Word and element pointing entries
%%

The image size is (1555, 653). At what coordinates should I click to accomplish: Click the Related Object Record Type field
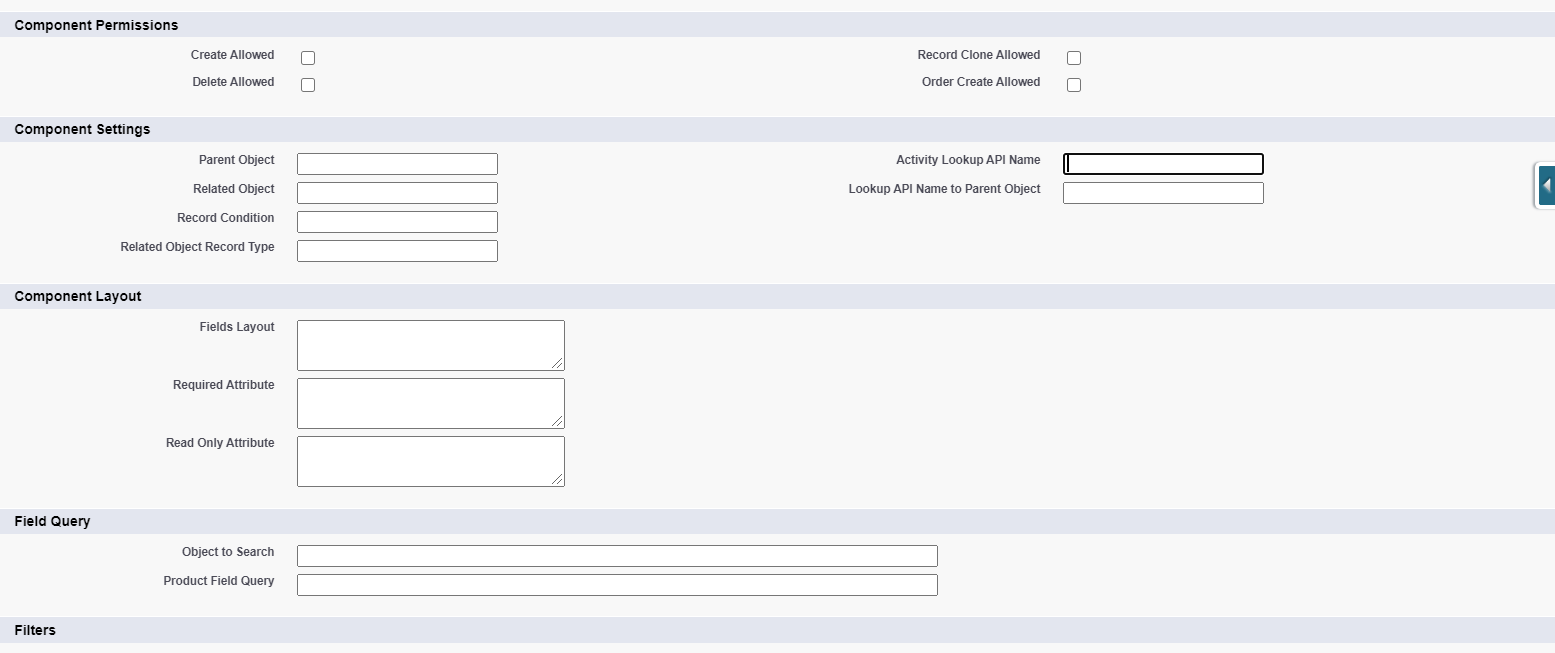coord(397,251)
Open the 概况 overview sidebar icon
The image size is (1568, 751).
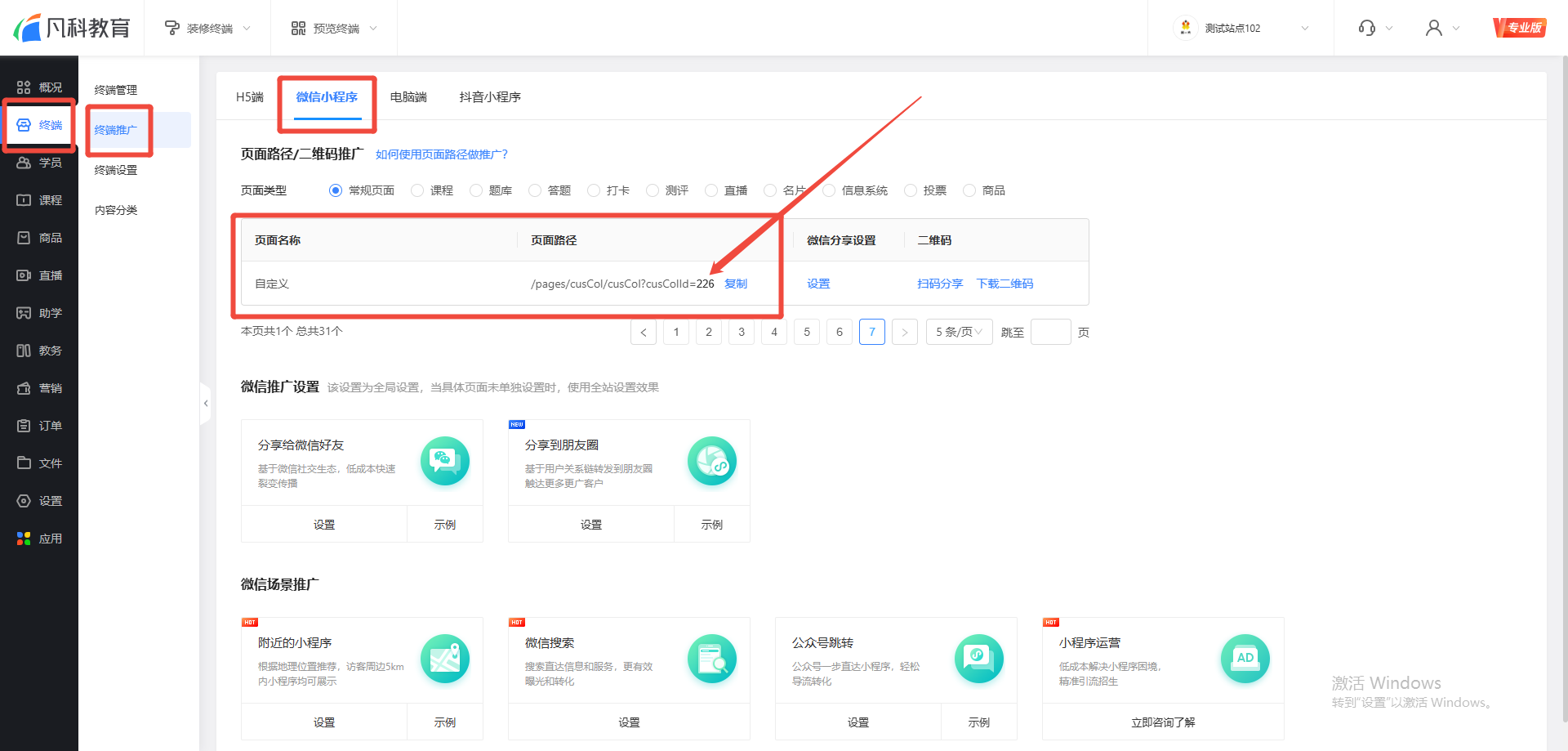coord(24,87)
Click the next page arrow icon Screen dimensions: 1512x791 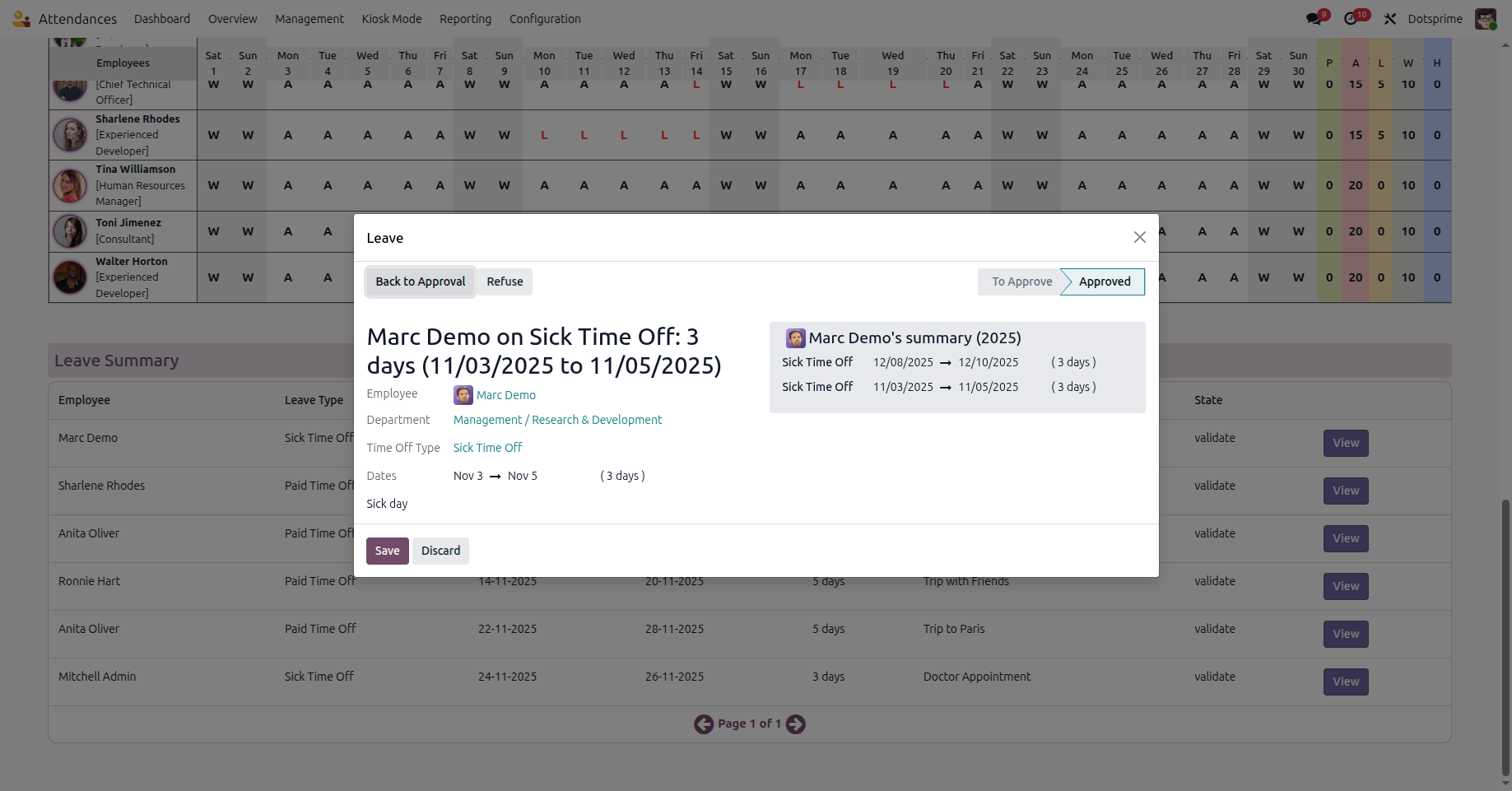click(795, 724)
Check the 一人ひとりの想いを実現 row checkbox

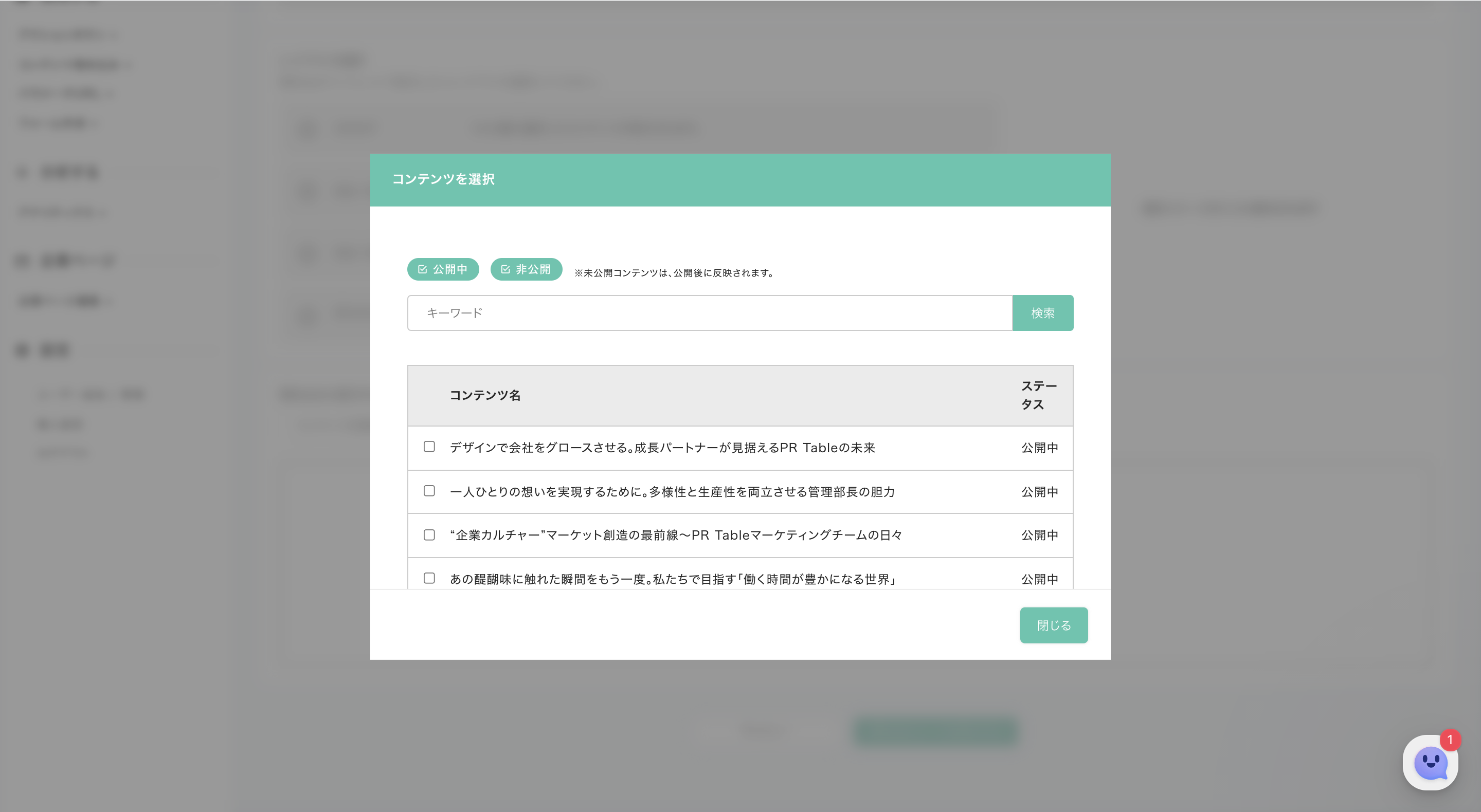click(x=429, y=491)

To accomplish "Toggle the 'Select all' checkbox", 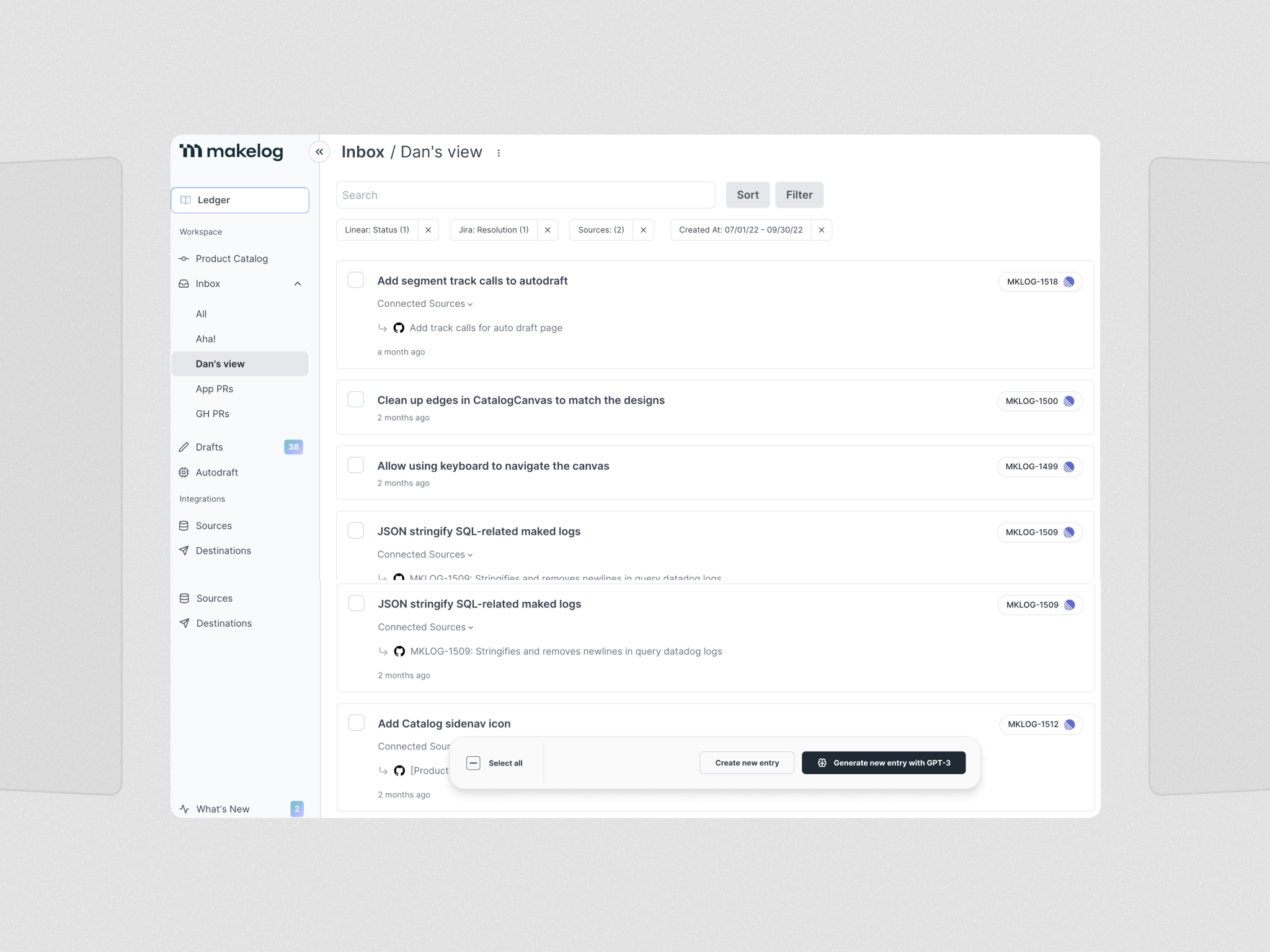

%%

### [WRITTEN TASK]
Reproduce verbatim the lines beginning with the line containing "Check the 一人ひとりの想いを実現 row checkbox" and running through the end of the items, with both ends included. Omit the pictures from your copy.

### [ANSWER FOR THE TASK]
Check the 一人ひとりの想いを実現 row checkbox

click(x=429, y=491)

To accomplish "Toggle the 'Select all' checkbox", 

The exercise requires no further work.